The World Health Organization reports a global drop in COVID-19 cases for the second week in a row, but you wouldn't know it looking at Shanghai. China's largest city remains in lockdown — a move that was supposed to be lifted Tuesday.
Dr. Eric Feigl-Ding is the chief of the COVID task force at the World Health Network.
"For them to do this, it's just an unimaginable scale for them to lock down a city of arguably one of the most populous city in the world with 26 million people," he said. "Unlike Wuhan, which is a tertiary city, Shanghai is the financial capital of China. For them to do this to their own financial capital, it means that this is very serious and they're very worried."
It's personal to epidemiologist Feigl-Ding.
"I'm really worried about Shanghai. Shanghai is my original birth city. And it's where a lot of my relatives are," he continued. "Some of my relatives have been locked down for almost a month."

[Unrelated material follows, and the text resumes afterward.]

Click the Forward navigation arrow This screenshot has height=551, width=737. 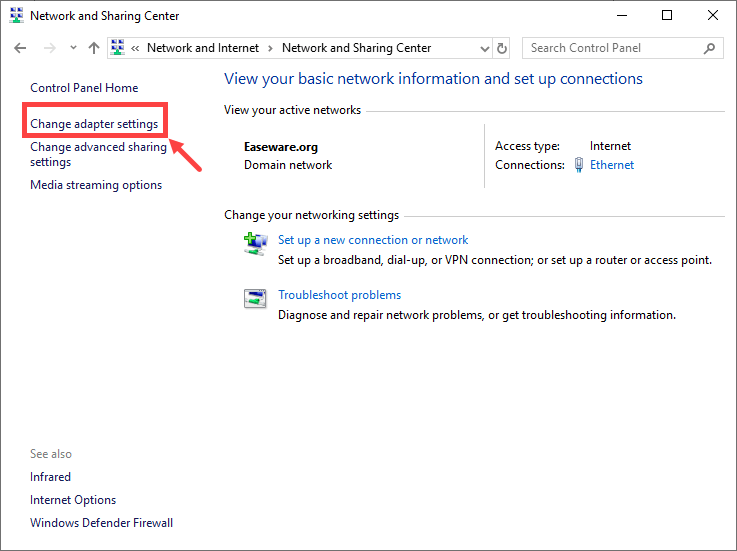(48, 48)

The city looks deserted. It set another daily case record Tuesday, with more than 17,000 cases. All but 311 were asymptomatic. The director of Shanghai's working group on epidemic control called the situation extremely grim.

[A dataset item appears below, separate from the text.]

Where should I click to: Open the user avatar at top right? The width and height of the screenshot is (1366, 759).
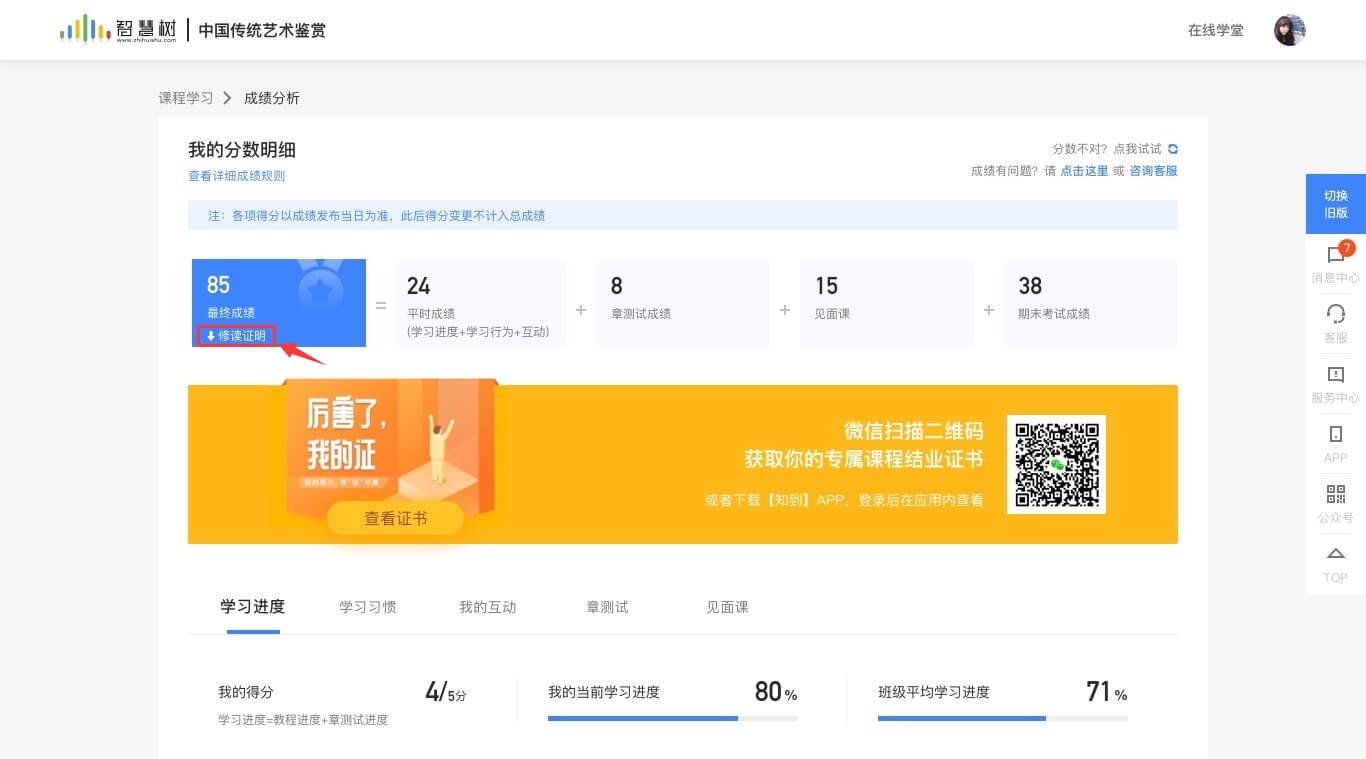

"China is sending in so many more medics, doctors and nurses than they originally planned," Feigl-Ding said. "They're doing another round of testing that wasn't planned and they're now extending the lockdown to an undetermined date. That is definitely not planned and that is giving everyone anxiety because now instead of having a precise ending which you can look forward to they don't know what is going on anymore."
China has a zero-COVID approach, meaning anyone who tests positive is held in a designated location for observation.
News that parents were being separated from infected children sparked outrage, with the city now allowing some parents to stay with kids with special needs.
The parents must still wear masks, eat separately from their children and follow other strict regulations.
"If you want to go for zero or low COVID, you don't need lockdown. They're not the same. Zero-COVID and lockdown are not the same. You can have multiple layers of mitigations," Feigl-Ding said.
And while Feigl-Ding thinks China's approach is too aggressive, he thinks other places need to be more prepared for a wave of the highly contagious BA.2 variant.
U.S. case numbers are at their lowest 7-day average since last July, but Feigl-Ding says home testing means many cases go unreported.